Description
With just the right amount of citrus flavor, these Easy Lemon Sugar Cookies are amazingly soft and chewy! Made with a fail-proof ingredient lineup including fresh lemon zest and juice, they’re guaranteed to stay moist and tender for days.
Ingredients
- 3 cups (390g) all-purpose flour
- 1 tsp baking soda
- 1/2 tsp baking powder
- 1/2 tsp salt
- 1 cup (224g) unsalted butter, room temperature
- 1 cup + 2 tbsp (233g) granulated sugar
- 2 tbsp (28g) light brown sugar
- 1 large egg
- 1/2 tsp vanilla extract
- 2 tbsp lemon zest
- 3–4 tbsp fresh lemon juice (for thicker or thinner cookies versus more flavor)
- 1/4 cup sugar (additional for rolling)
Instructions
- Preheat oven to 350°F (180°C). Line baking sheets with parchment paper or silicone baking mats. Set aside.
- Combine the flour, baking soda, baking powder and salt in a medium-sized bowl and set aside.
- Cream the butter and sugars together in a large mixer bowl on medium speed until light in color and fluffy. You should be able to see the change in color happen and know it’s ready.
- Add the egg and mix until well combined.
- Add the vanilla extract, lemon zest and lemon juice and mix until well combined. You can start by adding 3 tablespoons and add more, as needed. Adding more will make your cookies spread a little more and be thinner and have a little more lemon flavor. Sticking with 3 tablespoons will give you thicker cookies.

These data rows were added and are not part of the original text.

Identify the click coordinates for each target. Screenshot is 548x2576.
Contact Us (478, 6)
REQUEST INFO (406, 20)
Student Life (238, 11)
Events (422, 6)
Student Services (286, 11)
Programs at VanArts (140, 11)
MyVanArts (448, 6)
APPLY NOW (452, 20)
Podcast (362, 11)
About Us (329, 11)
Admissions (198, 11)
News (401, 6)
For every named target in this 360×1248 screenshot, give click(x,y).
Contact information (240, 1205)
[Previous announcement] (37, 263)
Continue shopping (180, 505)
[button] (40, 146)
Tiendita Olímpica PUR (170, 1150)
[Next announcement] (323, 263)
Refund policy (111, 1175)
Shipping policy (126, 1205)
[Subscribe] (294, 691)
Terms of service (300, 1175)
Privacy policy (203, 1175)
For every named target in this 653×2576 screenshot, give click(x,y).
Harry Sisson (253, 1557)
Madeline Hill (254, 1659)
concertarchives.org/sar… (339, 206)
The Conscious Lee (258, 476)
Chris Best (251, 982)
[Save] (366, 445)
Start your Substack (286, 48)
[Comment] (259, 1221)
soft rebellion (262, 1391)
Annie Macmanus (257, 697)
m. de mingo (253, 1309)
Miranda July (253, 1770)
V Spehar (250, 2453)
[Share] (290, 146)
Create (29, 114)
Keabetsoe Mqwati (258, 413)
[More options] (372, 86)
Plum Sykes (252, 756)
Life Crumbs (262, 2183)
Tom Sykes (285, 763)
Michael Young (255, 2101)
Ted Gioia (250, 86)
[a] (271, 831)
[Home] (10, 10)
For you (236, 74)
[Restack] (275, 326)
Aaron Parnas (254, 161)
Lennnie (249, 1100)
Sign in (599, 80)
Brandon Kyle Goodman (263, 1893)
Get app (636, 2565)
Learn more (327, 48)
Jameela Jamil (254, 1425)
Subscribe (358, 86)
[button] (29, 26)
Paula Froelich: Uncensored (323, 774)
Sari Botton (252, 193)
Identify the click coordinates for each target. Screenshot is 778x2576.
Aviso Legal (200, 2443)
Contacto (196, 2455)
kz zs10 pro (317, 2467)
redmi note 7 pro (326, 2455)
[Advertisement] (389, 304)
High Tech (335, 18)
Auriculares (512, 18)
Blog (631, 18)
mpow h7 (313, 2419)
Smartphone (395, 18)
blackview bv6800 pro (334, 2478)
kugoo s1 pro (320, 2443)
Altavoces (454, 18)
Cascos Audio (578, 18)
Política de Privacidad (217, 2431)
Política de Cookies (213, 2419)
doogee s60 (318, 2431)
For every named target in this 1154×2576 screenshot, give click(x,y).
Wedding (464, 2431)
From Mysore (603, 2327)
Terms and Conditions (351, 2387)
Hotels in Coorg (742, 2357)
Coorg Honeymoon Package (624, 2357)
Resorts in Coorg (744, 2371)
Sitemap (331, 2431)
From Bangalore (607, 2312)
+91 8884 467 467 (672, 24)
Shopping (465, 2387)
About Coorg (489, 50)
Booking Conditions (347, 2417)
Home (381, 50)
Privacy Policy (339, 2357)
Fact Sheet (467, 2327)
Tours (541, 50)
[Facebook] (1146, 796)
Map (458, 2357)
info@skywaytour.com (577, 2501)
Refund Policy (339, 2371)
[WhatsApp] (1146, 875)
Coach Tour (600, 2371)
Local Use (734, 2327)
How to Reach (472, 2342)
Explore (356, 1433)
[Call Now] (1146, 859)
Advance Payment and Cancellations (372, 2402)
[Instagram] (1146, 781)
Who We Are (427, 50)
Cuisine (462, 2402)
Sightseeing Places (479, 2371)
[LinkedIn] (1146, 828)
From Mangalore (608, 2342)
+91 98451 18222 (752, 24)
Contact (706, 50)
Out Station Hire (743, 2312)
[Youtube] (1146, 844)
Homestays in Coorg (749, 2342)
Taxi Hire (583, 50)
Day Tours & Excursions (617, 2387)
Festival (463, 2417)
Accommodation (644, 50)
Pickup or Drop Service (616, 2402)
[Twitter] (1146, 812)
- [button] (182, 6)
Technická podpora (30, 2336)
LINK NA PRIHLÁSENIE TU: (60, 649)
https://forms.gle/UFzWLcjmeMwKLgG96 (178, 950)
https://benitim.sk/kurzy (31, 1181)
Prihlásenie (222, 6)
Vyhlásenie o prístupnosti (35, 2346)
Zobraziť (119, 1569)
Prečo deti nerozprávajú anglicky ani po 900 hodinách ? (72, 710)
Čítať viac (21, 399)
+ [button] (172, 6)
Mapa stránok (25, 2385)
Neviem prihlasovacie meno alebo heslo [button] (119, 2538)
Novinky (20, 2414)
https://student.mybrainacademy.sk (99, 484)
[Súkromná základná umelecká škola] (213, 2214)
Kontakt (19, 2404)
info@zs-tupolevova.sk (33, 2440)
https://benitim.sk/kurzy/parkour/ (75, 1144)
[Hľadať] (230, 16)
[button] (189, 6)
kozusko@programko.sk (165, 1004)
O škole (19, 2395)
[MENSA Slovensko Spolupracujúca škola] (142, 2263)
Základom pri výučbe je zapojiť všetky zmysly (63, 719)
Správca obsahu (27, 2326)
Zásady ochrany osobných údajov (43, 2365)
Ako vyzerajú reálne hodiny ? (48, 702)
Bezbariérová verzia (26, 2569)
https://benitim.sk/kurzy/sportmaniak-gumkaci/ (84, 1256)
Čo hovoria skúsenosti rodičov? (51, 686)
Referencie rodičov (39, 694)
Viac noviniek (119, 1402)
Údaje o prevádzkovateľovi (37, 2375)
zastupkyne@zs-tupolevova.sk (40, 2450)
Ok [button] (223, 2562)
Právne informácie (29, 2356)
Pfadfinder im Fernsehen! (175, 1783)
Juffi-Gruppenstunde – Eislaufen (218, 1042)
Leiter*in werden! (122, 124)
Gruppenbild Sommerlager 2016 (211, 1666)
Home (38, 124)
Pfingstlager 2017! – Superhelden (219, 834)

- Add the dry ingredients and mix until the dough is well combined. It will be thick and shouldn’t be sticky. Do not over mix. Once it’s well combined, use a rubber spatula to help it come together to form a more cohesive ball.
- Create 1 1/2 tablespoon-sized balls of cookie dough. Gently roll into a ball, then roll each ball in the additional sugar to coat. Set the balls on the baking sheet.
- Bake cookies for 7-10 minutes. The cookies will spread and the centers will look soft but should look done. Remove just before the edges begin to turn golden. Don’t overbake. The cookies will be a little puffy when you take them out of the oven but will fall a bit as they cool.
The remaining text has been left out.